Maroon 5 singles chronology
| "Beautiful Mistakes" (2021) | "Lost" (2021) | "Middle Ground" (2023) |

Music video
- "Lost" on YouTube

= Lost (Maroon 5 song) =

2021 single by Maroon 5

"Lost" is a song by American band Maroon 5. It was released on June 11, 2021, through 222, Interscope, and Polydor Records as the fourth and final single from their seventh studio album, Jordi, along with the album. The band's lead singer, Adam Levine, wrote the song alongside the song's producers, the Monsters & Strangerz' group members, Eskeerdo, Jordan K. Johnson, and Stefan Johnson, alongside Jon Bellion, Michael Pollack, and Jacob Kasher Hindlin.

==Background==
On the deluxe edition of the album's track-by-track descriptions on Apple Music, Maroon 5's lead singer, Adam Levine, provided insight on the creation of "Lost":"Lost" is actually one of my favorites we've ever done.
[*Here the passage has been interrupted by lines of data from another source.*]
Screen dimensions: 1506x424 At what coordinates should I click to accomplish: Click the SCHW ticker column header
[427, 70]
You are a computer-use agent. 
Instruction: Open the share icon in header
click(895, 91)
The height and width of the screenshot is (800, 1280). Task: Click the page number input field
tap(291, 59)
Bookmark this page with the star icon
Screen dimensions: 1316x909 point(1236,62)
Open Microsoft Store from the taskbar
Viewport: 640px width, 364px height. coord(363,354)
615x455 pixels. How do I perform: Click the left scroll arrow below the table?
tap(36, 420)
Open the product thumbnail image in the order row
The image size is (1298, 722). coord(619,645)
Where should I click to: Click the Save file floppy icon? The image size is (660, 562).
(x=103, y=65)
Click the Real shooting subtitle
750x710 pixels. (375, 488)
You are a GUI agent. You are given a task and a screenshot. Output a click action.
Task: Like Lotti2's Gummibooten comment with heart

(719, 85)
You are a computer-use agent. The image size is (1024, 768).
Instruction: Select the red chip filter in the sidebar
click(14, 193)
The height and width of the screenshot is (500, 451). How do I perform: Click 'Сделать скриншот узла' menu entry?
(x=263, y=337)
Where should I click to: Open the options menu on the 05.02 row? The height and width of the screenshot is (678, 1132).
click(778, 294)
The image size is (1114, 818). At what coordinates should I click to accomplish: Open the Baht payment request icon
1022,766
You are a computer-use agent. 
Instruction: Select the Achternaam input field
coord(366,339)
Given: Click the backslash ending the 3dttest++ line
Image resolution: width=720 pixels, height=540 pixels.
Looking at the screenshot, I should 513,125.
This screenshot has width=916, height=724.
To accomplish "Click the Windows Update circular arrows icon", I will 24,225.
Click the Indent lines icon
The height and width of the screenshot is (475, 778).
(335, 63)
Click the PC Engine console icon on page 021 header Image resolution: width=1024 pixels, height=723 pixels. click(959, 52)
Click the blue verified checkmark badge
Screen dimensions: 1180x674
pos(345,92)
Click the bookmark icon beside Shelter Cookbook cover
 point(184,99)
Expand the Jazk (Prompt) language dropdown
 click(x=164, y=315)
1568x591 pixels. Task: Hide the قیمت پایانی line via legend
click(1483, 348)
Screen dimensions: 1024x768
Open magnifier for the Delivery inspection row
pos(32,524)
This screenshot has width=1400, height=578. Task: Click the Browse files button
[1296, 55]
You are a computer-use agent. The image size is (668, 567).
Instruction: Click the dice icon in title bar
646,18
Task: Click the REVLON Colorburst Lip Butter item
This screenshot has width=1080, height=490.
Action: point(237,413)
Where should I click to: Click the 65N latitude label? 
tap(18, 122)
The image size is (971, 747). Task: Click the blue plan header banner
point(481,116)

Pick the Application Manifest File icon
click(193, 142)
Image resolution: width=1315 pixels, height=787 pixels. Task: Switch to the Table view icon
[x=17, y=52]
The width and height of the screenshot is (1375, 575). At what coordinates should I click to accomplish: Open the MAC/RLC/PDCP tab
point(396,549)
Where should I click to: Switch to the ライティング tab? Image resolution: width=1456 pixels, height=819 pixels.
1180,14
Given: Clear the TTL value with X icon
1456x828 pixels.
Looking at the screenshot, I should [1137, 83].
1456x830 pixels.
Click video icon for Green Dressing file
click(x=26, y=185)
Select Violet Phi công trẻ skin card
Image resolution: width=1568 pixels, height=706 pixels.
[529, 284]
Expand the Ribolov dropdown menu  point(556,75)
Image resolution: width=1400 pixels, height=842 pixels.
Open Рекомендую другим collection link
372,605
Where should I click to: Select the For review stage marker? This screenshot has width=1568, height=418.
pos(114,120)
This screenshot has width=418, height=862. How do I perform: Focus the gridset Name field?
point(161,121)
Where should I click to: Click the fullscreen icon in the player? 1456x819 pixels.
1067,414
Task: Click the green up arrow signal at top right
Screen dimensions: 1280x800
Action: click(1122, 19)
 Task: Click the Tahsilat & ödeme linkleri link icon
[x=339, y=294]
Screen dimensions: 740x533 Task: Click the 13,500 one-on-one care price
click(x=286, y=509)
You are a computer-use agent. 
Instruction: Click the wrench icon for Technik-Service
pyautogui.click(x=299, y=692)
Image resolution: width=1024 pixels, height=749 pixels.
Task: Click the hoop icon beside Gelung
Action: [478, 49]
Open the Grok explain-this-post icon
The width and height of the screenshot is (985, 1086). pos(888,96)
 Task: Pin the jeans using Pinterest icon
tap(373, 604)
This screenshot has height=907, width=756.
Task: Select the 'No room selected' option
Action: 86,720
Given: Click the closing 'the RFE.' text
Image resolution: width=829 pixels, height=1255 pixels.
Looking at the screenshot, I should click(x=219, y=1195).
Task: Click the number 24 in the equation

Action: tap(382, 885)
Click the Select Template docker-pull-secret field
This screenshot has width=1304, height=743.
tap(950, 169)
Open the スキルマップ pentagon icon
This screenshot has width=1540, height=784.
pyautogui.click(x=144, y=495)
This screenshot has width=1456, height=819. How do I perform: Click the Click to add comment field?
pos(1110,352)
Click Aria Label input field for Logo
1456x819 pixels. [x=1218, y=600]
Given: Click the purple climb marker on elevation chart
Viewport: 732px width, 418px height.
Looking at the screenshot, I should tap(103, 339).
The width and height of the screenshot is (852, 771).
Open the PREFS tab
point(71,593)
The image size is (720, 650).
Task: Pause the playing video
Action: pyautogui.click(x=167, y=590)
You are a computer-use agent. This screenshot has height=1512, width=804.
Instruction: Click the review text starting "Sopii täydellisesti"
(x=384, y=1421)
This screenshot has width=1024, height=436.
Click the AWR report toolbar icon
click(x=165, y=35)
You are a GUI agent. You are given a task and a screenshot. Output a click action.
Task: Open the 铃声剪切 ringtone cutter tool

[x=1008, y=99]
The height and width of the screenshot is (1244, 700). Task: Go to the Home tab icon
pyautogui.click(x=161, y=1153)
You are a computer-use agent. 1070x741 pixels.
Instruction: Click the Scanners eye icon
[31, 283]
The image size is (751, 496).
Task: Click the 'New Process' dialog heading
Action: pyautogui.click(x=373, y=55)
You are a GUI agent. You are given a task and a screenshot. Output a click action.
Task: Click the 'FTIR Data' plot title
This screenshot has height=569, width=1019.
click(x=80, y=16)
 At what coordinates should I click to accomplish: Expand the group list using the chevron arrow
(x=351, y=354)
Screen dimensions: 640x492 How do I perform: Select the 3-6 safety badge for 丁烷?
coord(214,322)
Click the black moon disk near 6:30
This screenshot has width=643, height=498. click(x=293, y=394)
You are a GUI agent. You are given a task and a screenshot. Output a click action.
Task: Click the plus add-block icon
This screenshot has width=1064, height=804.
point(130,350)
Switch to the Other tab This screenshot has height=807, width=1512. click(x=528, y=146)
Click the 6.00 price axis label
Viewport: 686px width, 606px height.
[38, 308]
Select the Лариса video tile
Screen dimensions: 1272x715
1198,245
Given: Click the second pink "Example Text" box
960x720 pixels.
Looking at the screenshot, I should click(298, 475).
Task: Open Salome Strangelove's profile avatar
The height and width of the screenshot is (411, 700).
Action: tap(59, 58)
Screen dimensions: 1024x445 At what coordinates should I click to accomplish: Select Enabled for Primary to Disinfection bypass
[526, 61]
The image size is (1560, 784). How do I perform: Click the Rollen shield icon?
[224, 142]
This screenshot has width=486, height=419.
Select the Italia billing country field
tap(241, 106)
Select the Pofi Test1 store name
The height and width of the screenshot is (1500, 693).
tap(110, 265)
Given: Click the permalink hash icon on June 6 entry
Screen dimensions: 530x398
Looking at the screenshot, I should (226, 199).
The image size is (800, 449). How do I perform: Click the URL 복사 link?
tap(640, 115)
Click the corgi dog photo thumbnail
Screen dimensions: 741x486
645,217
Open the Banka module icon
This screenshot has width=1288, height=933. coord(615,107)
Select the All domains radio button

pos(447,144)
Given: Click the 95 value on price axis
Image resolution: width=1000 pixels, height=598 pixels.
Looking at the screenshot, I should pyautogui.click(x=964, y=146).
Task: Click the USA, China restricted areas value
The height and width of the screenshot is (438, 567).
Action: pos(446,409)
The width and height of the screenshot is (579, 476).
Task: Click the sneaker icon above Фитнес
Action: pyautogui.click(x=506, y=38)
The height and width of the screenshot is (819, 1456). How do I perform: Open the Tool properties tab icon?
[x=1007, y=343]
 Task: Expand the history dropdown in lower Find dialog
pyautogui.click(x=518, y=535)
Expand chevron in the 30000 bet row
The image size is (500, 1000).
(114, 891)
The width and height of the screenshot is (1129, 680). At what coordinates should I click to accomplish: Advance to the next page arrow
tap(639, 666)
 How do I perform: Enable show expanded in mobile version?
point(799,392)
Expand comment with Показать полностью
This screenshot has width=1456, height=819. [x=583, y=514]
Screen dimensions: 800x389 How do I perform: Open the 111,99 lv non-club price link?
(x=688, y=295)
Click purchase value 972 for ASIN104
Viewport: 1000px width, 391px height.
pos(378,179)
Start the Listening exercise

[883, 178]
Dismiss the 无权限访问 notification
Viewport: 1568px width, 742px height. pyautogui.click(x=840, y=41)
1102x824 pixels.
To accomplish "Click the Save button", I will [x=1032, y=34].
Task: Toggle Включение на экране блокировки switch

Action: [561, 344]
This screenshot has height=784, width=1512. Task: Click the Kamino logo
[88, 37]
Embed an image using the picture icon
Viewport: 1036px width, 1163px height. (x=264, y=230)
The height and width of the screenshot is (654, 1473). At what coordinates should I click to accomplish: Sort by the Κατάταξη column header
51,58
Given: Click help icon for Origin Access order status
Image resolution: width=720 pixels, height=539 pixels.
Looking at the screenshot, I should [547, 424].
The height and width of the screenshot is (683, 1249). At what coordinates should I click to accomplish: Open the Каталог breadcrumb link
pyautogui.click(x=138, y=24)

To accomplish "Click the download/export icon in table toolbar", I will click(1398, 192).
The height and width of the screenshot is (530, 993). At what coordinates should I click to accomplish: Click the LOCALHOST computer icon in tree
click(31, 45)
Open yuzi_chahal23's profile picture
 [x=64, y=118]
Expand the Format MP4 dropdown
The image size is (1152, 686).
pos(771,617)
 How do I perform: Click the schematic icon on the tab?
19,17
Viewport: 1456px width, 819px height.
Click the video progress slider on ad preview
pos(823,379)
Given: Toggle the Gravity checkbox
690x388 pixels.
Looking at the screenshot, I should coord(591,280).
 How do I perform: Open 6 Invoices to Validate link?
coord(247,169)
I think it just captures everything the band stands for, all in one song. Whether you liked us back then, whether you like us now, whether you'll like us later, I think this is kind of a classic sound that we've always had. And the song, the lyrics actually were a great process and I worked a lot. They took a while, and that's, to me, the most important contribution I think that I made to any record. Just sitting with them and really trying to make sure everybody understood what I was saying and not trying to shroud it too much in any metaphor.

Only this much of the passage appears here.